##### DATA #####
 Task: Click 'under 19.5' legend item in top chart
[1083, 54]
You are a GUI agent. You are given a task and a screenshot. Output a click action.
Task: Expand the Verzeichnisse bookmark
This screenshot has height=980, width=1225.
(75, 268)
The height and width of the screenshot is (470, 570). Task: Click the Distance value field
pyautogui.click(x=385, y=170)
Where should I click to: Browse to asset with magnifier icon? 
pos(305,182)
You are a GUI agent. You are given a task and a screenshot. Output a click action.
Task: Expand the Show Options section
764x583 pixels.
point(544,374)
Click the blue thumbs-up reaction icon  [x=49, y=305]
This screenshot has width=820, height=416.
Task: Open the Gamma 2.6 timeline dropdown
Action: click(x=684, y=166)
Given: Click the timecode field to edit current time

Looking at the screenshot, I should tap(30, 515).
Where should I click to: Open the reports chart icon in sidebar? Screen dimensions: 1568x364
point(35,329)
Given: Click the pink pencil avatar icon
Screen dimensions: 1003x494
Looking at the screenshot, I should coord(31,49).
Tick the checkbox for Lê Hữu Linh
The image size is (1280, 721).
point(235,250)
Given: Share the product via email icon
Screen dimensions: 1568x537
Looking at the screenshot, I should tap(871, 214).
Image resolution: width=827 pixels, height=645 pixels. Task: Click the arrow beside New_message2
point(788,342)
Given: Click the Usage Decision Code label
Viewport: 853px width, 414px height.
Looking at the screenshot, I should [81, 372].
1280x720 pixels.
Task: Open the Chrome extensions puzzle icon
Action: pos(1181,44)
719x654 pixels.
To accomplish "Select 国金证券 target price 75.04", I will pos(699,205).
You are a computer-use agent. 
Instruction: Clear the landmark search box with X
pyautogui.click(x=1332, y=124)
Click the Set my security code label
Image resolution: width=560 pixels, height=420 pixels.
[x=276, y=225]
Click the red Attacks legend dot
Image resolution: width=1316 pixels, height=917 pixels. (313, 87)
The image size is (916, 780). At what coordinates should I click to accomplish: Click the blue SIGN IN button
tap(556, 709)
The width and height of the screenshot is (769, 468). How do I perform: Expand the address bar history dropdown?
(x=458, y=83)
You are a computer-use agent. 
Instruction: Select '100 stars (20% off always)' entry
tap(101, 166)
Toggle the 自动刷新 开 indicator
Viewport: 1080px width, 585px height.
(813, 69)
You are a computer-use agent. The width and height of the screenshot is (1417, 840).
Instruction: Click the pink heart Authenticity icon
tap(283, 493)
#####
REQUIRED WORK
Copy the material above so that it matches line for line.

REPLY TO THE TASK
 Task: Click 'under 19.5' legend item in top chart
[1083, 54]
You are a GUI agent. You are given a task and a screenshot. Output a click action.
Task: Expand the Verzeichnisse bookmark
This screenshot has height=980, width=1225.
(75, 268)
The height and width of the screenshot is (470, 570). Task: Click the Distance value field
pyautogui.click(x=385, y=170)
Where should I click to: Browse to asset with magnifier icon? 
pos(305,182)
You are a GUI agent. You are given a task and a screenshot. Output a click action.
Task: Expand the Show Options section
764x583 pixels.
point(544,374)
Click the blue thumbs-up reaction icon  [x=49, y=305]
This screenshot has width=820, height=416.
Task: Open the Gamma 2.6 timeline dropdown
Action: click(x=684, y=166)
Given: Click the timecode field to edit current time

Looking at the screenshot, I should tap(30, 515).
Where should I click to: Open the reports chart icon in sidebar? Screen dimensions: 1568x364
point(35,329)
Given: Click the pink pencil avatar icon
Screen dimensions: 1003x494
Looking at the screenshot, I should coord(31,49).
Tick the checkbox for Lê Hữu Linh
The image size is (1280, 721).
point(235,250)
Given: Share the product via email icon
Screen dimensions: 1568x537
Looking at the screenshot, I should tap(871, 214).
Image resolution: width=827 pixels, height=645 pixels. Task: Click the arrow beside New_message2
point(788,342)
Given: Click the Usage Decision Code label
Viewport: 853px width, 414px height.
Looking at the screenshot, I should [81, 372].
1280x720 pixels.
Task: Open the Chrome extensions puzzle icon
Action: pos(1181,44)
719x654 pixels.
To accomplish "Select 国金证券 target price 75.04", I will pos(699,205).
You are a computer-use agent. 
Instruction: Clear the landmark search box with X
pyautogui.click(x=1332, y=124)
Click the Set my security code label
Image resolution: width=560 pixels, height=420 pixels.
[x=276, y=225]
Click the red Attacks legend dot
Image resolution: width=1316 pixels, height=917 pixels. (313, 87)
The image size is (916, 780). At what coordinates should I click to accomplish: Click the blue SIGN IN button
tap(556, 709)
The width and height of the screenshot is (769, 468). How do I perform: Expand the address bar history dropdown?
(x=458, y=83)
You are a computer-use agent. 
Instruction: Select '100 stars (20% off always)' entry
tap(101, 166)
Toggle the 自动刷新 开 indicator
Viewport: 1080px width, 585px height.
(813, 69)
You are a computer-use agent. The width and height of the screenshot is (1417, 840).
Instruction: Click the pink heart Authenticity icon
tap(283, 493)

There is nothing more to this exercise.